# WHAT TO PRODUCE
Count the lines in the data below that contain the string "This". Case must match. Reply with the number only.

_ _ _ _

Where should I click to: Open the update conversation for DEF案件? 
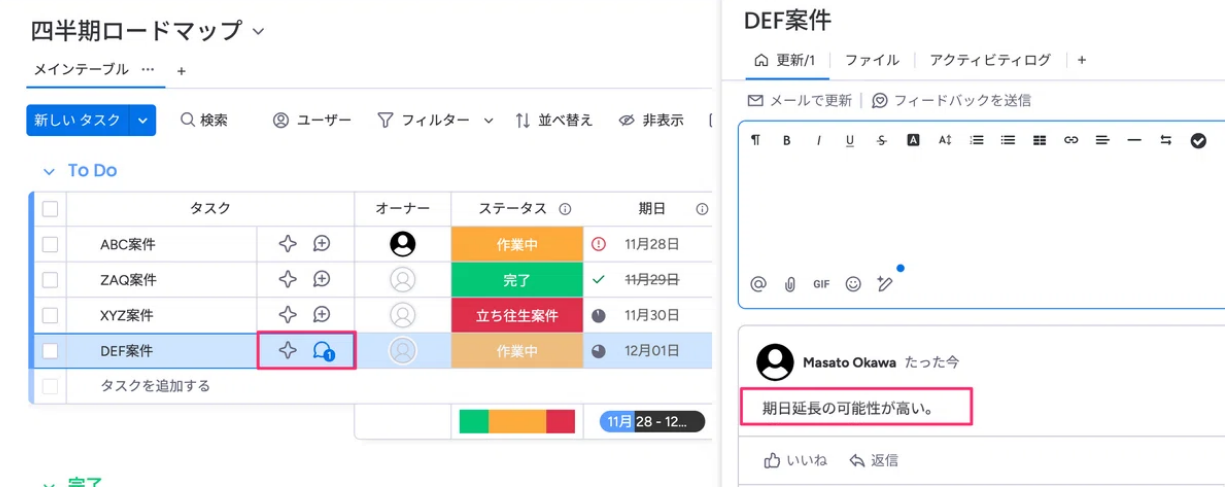[x=323, y=351]
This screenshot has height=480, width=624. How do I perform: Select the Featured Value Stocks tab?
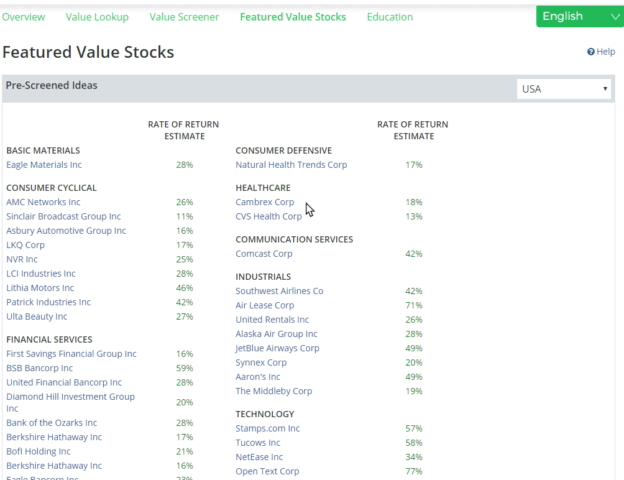(293, 17)
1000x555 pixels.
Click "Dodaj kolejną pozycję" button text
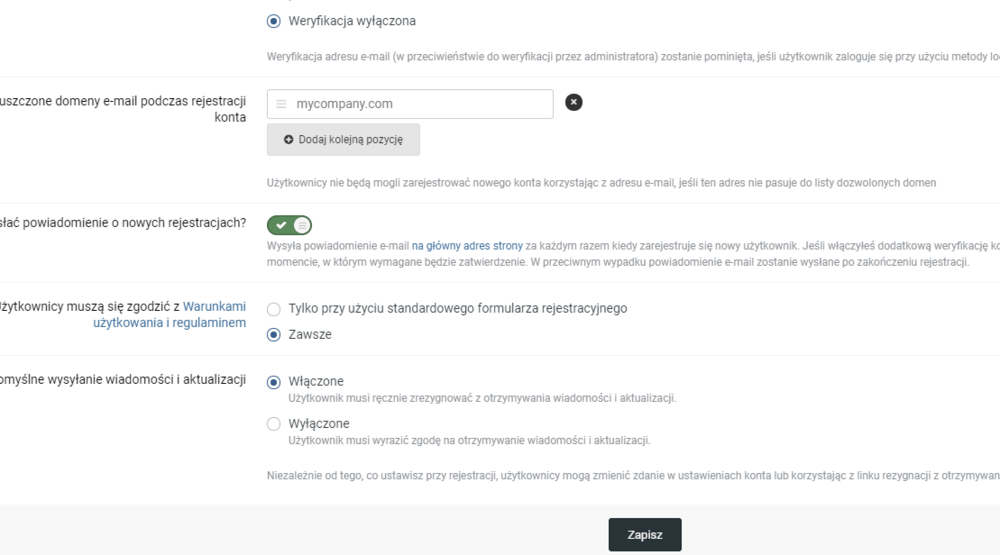pos(350,140)
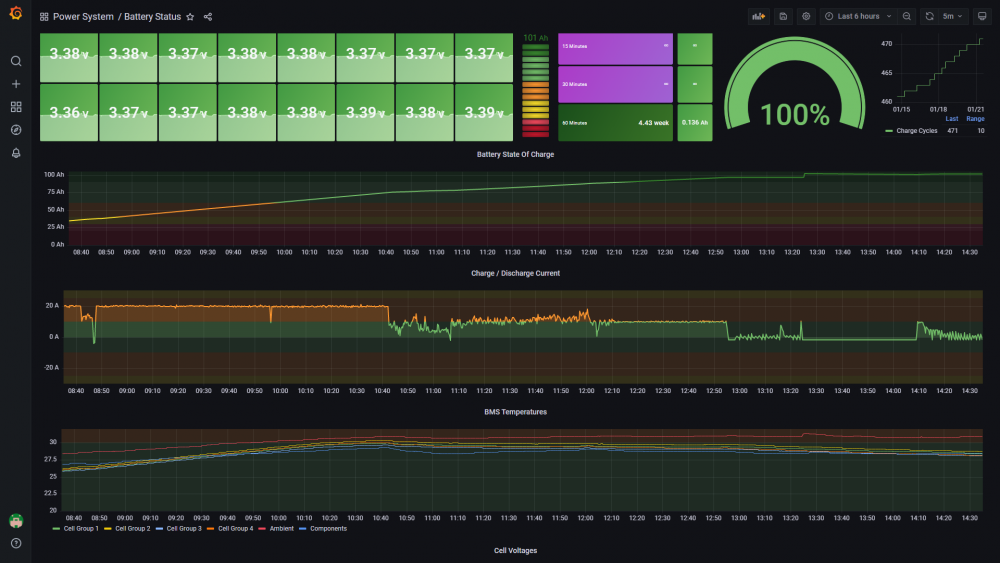The image size is (1000, 563).
Task: Open the Dashboards grid icon in sidebar
Action: click(16, 107)
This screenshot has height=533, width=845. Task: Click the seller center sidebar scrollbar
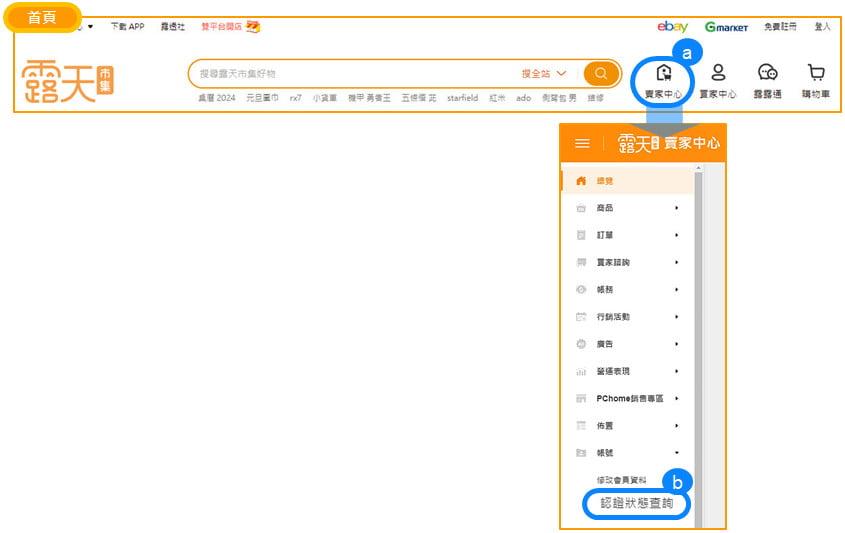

_ _ _ _

# THE SOLUTION
2